A series of files with names starting launchctl- provide detailed information about daemons, agents, and services which have been launched by
launchd. launchctl-list-0.txt contains information about those owned by the root user, and launchctl-list-501.txt etc. for those owned by other users, according to the user ID given. Next to KEXTs, these are generally important in diagnosing software issues.
locale-501.txt (or another user ID) gives locale information, including keyboard layout.
The logs folder includes a lot of otherwise hidden logs, which I will delve into in a separate article.
lsappinfo.txt contains information about launch services, from the
lsappinfo shell command. This includes all the visible apps which have been started, and several which the user may not be aware of. This is another generally valuable report.
lskq.txt is the output from the
lskq command, which details kqueues and registered kevents of running processes. This is very specialist.
lsof.txt lists all open files, usually very long and of doubtful value to most users.
mount.txt details mounted volumes and those which are mapped. This is short and sweet, and should be the same as in disks.txt.
The netstat and network-info folders contain important information about network connections. netstat details active Internet connections and routing tables, just as when invoked in Network Utility. network-info contains relevant setting files (plists) and further information. These are important when dealing with local network and Internet problems.
odutil.txt lists information about Open Directory configuration and use. An understanding of Open Directory is important to make much sense out of this.
pluginkit-501.txt (or another user ID) details registered plugins, and can be valuable when grappling with some software problems which could relate to plugins.
pmset_everything.txt contains all power management settings, which is invaluable when dealing with a problem related to sleep of various kinds, and other power management issues.
powermetrics.txt is a very detailed compilation of CPU usage statistics. Although a lot of this could be useful information, few will be able to interpret it, I suspect.

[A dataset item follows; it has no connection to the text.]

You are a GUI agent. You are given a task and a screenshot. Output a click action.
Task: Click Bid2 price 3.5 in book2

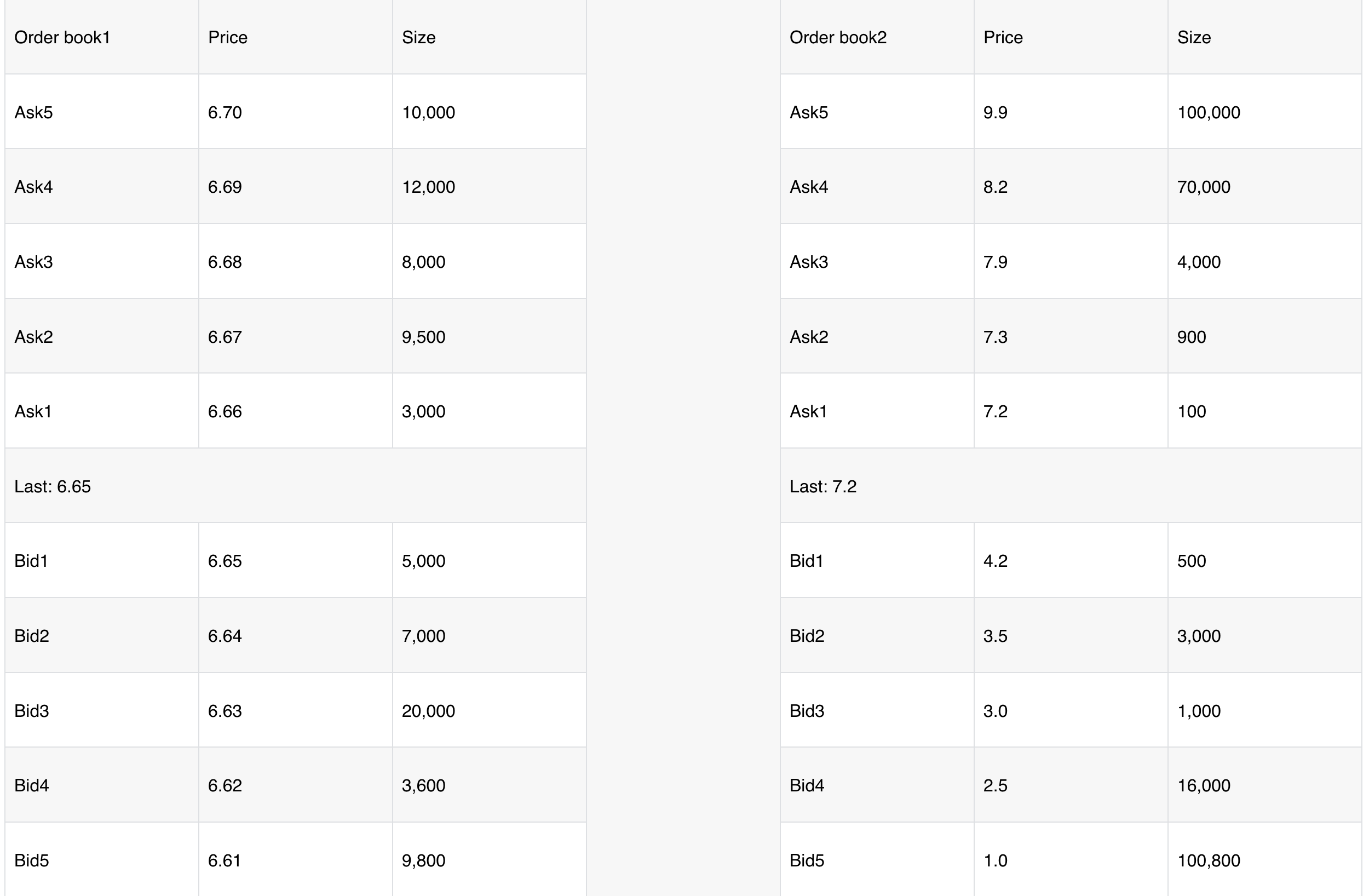[x=1071, y=635]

ps.txt and ps_thread.txt are the output from
ps, detailed here.
scutil.txt is the output from the
scutil shell command, usually a short list of name resolvers used. This is essential study when there are network/Internet DNS resolver problems.
smcDiagnose.txt is the SMC diagnostic dump, and not meaningful to anyone other than an Apple engineer.
spindump.txt is the output from the
spindump shell command, which profiles the system for a period, normally 10 seconds at 10 ms sampling intervals. Although this can be invaluable when dealing with performance issues, it is very technical.
sysctl.txt details the kernel state. This is fascinating stuff for kernel hackers, but unintelligible to mere mortals.
sysdiagnose.log is the log output from
system_profiler.spx is a standard System Report XML file which can be opened by the System Information app, detailing hardware and software configuration. This is invaluable for anyone performing remote diagnosis.
The SystemConfiguration folder contains a set of important settings files, plists, which can be helpful to anyone needing to know those settings.
talagent-501.txt (or another user ID) contains the output from
talagent, the helper for the Transparent App Lifecycle feature. This performs various ‘smart’ app management tasks, including resume, and shutting apps down when resources run short.
taskinfo.txt shows the policy information from the kernel, as generated by the
taskinfo command. This is unlikely to be of much help.
thermal.txt is a short file containing information about hardware thermal threshold settings. This is of limited relevance.
top.txt is the output from the
top tool, detailed here.
vm_stat.txt is a compilation of Mach virtual memory statistics from the
vm_stat command. Although not large, this is likely to be of limited use.
zprint.txt contains information about kernel zones from the
zprint command, which is unlikely to be generally useful.